Problem 1
According to the excerpt on Agency rulings about air travel and disability, what did the Agency find on June 11, 2010, about Air Canada's refusal to let a passenger use its onboard medical oxygen service?
Problem 2
Extend the excerpt on Agency rulings about air travel and disability with the next passage, picking up after its final sentence.

Text excerpt

■ ■ ■

On May 19, 2010, the Agency ruled in the case of a woman with an allergy to seafood steam, who was to travel on an Air Canada flight during which a meal containing seafood was to be heated and served to airline flight crew.
When hearing accessible transportation cases through its formal adjudication process, the Agency requires the applicant to provide evidence proving that the person concerned in the complaint has a disability for the purposes of Part V of the Canada Transportation Act.
The Agency found that the woman with the allergy did not meet the evidentiary burden to demonstrate that, for the purposes of Part V of the Act, she was a person with a disability due to her allergy to seafood steam. As a result, the Agency did not address whether the woman encountered an obstacle to her mobility.
On June 11, 2010, the Agency found that Air Canada's refusal to provide a passenger with the use of its onboard medical oxygen service constituted an undue obstacle to her mobility.
The passenger, who has severe multiple chemical sensitivities and uses medical oxygen prescribed by her physicians to remediate her reactions to irritants, also requires the oxygen to travel by air. In a preliminary decision, the Agency had required Air Canada to show cause why its refusal did not constitute an undue obstacle but Air Canada failed to do so. The Agency therefore decided that in this case the carrier is required to provide onboard medical oxygen by whatever means are available and chosen by the passenger.
On October 14, 2010, the Agency concluded that an applicant had not met her evidentiary burden to demonstrate that, for the purposes of Part V of the Act, she is a person with a disability due to her allergy to perfume. The Agency therefore dismissed the application.
Following Air Canada’s reintroduction of a policy to accept pets for carriage in the aircraft cabin in June 2009, the Agency investigated three cat allergy complaints against Air Canada, Air Canada Jazz and WestJet.
After examining evidence from the three complainants as well as the respondents, the Agency found that these complainants were persons with disabilities. After assessing pleadings from the parties and various organizations, the Agency found that an undue obstacle exists and is requesting that corrective measures be implemented by the three carriers to provide people with a cat allergy disability with an appropriate accommodation.

■ ■ ■

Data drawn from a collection

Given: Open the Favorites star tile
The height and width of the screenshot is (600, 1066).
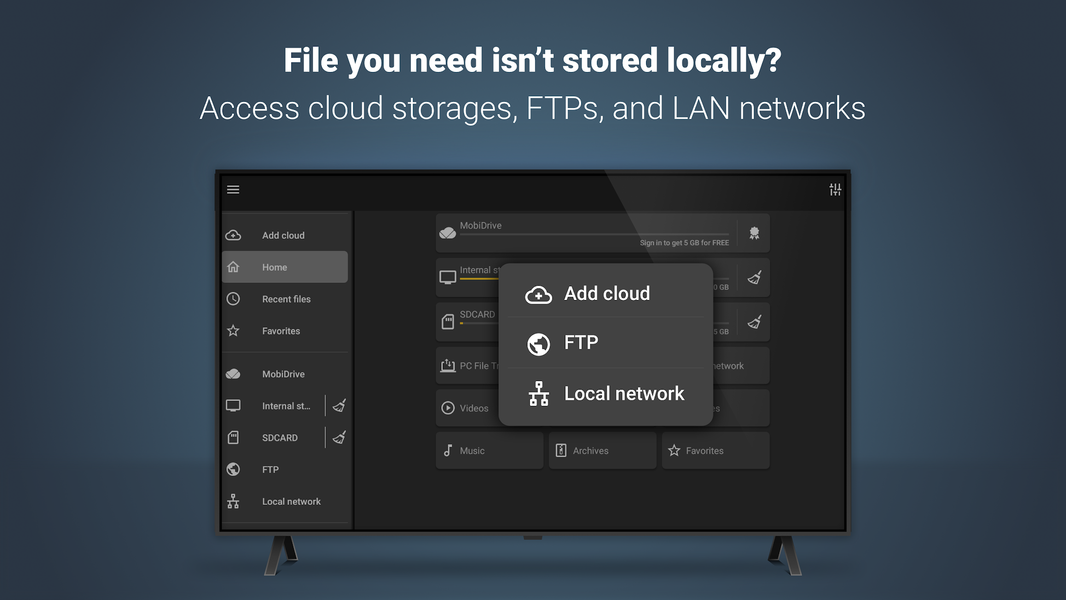Looking at the screenshot, I should [715, 450].
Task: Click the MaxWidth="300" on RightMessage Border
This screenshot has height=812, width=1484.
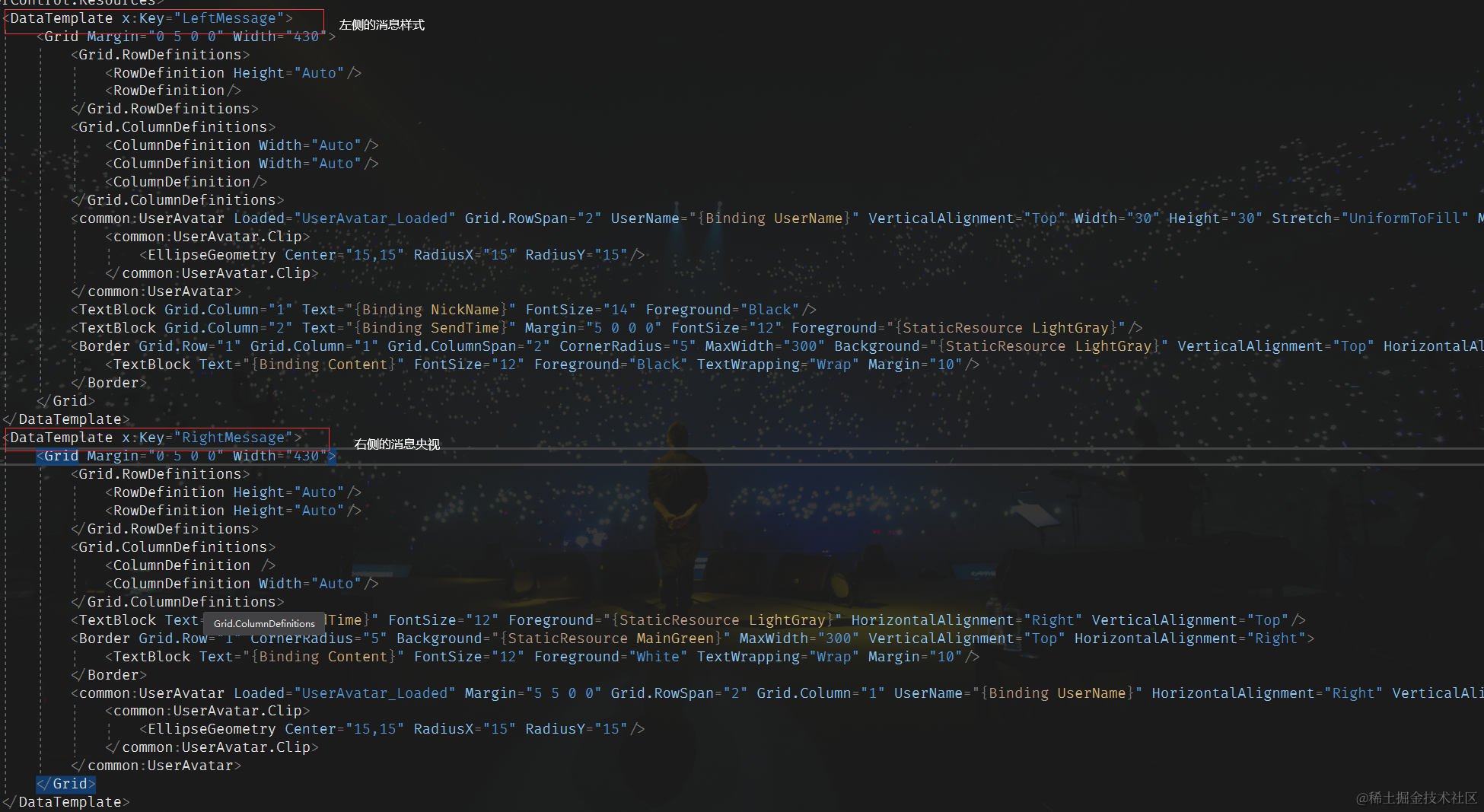Action: 798,638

■ ■ ■

Task answer 1
It found that the refusal constituted an undue obstacle to her mobility.

Task answer 2
When at least 48 hours advance notification is provided by persons with a cat allergy disability, Air Canada, Air Canada Jazz and West Jet must provide a five row minimum seating separation at all times between a person with a cat allergy disability and cats carried as pets in the cabin, with best efforts to do so with less than 48 hours notification. This includes during boarding and deplaning and between their seat and a washroom. All three air carriers must also develop and implement policies and procedures as well as provide necessary training to their staff to ensure the provision of the appropriate accommodation. The carriers have 45 business days from the date of the decision to comply with the Agency’s order.
Furthermore, Air Canada Jazz must provide the following corrective measures on its Dash 8-100/300 aircraft:
When a notification of at least 48 hours is given: ban cats carried as pets in the aircraft cabin when a person with a cat allergy disability is travelling; and,
When less than 48 hours notification is given: ban cats carried as pets in the aircraft cabin when no person travelling with a pet cat has already booked on that flight. If a person with a pet cat has already booked for that flight: accommodate the person with the cat allergy disability within 48 hours on the next available flight on which there is no person with a pet cat already booked. If the next available flight is beyond the 48-hour period: give priority to the person with the cat allergy disability.